Introduction
This documentary based on a bestselling book “The Smartest Guys in the Room” by the fortune magazine reporters McLean and Elkind. An expose on greed, lies, hubris, arrogance, ethical malfeasance etc. that brought the company down to its knees and later to the trials. The film digs out a lot of dirt and does quite a good job. Peter Coyote gives the narration in this film explaining how Enron became a multinational corporation.
The documentary tries to explain that this was a con game from the word go. Enron became one of the largest corporations in the U.S; using a Ponzi scheme. While in its last days before the fall it looted all the retirement funds of its employees which bought them some little time. Some of the techniques they used to keep their stock price climbing were the “mark to market” technique. Where if in 10 years they would make $X, they would claim $X as their current income. Another technique they used was creating corporate shells, and later moving their losses to these companies which were off the accounting books.

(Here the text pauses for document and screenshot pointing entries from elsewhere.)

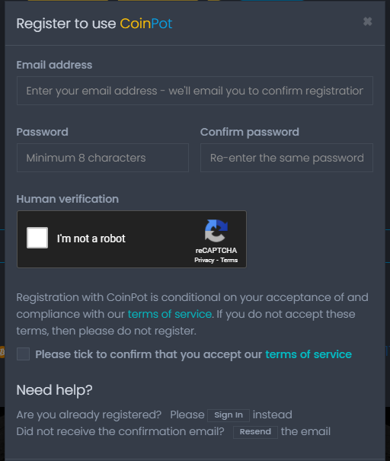Focus the Re-enter the same password field
The image size is (390, 461).
286,158
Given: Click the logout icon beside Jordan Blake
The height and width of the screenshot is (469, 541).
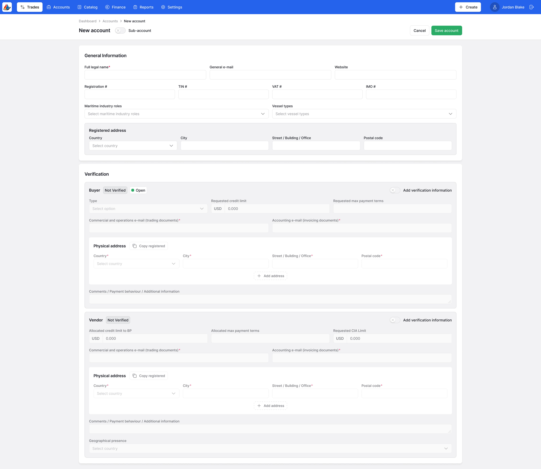Looking at the screenshot, I should [531, 7].
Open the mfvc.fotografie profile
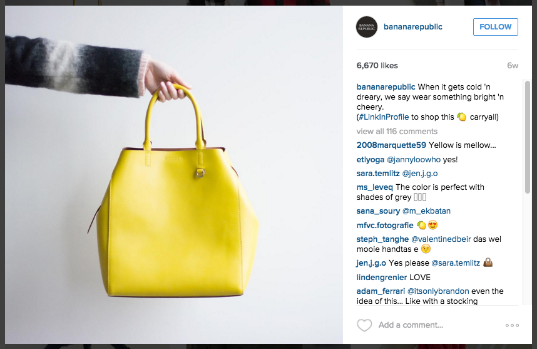This screenshot has height=349, width=537. click(385, 225)
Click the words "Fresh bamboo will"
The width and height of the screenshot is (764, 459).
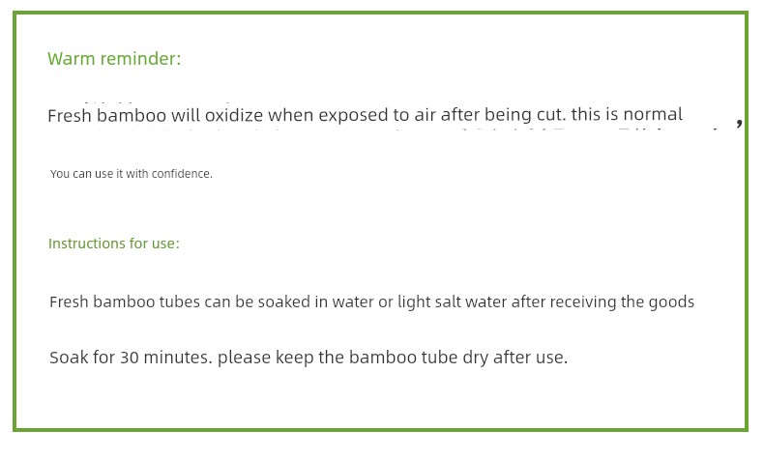point(124,116)
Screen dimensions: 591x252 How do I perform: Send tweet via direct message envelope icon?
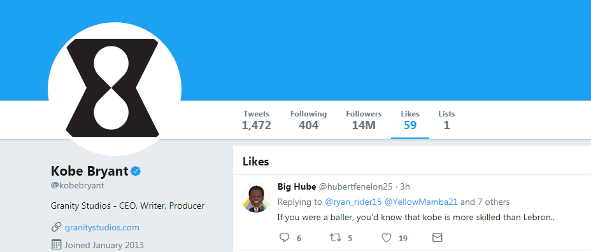click(437, 237)
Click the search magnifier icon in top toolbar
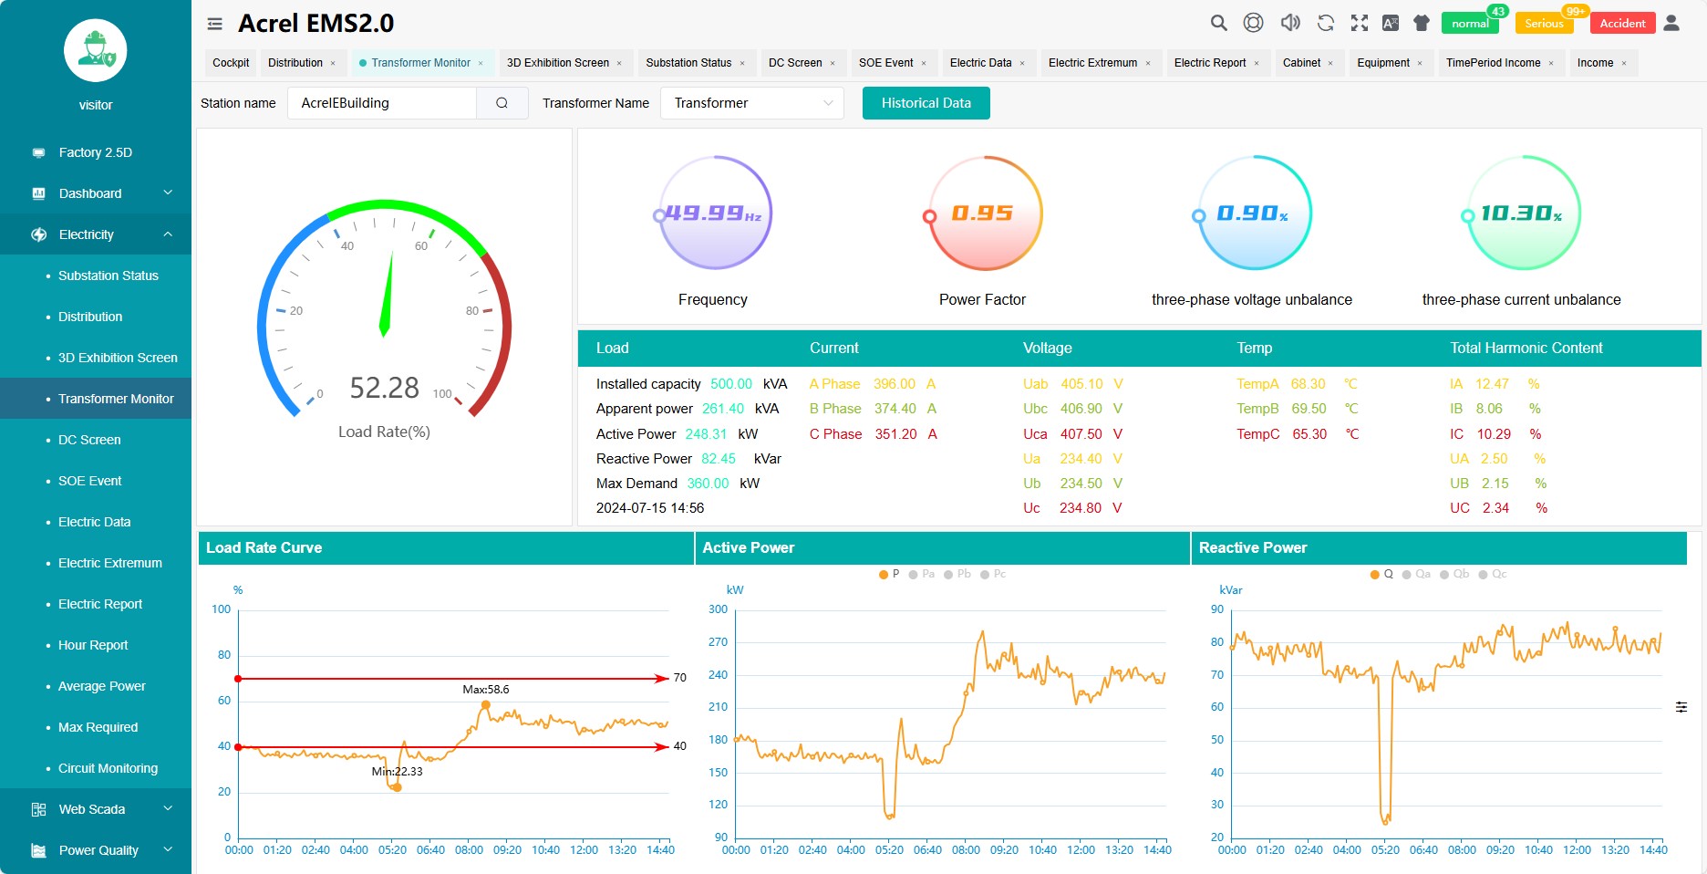The image size is (1707, 874). pos(1218,23)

It was quite hard to say what the company traded, gas? Electricity? Or natural gas? The corporation just created a market in the energy sector, where it gambled and manipulated it. When the traders made massive losses enough to lose the company, they hide their losses by producing false profit reports in the news. They even create a power shortage in California by aliasing with power plants managers, which helped them raise the power price by nine times.
Conclusion
In my understanding, Enron was a good company that made bad choices and led to all this financial chaos. Even when the executives were sure that the corporation was bankrupt, they assured the masses that this was the best energy corporation in the world. The bookkeeping had been corrupted such that, afterwards the Arthur Anderson accounting firm was destroyed to the ground.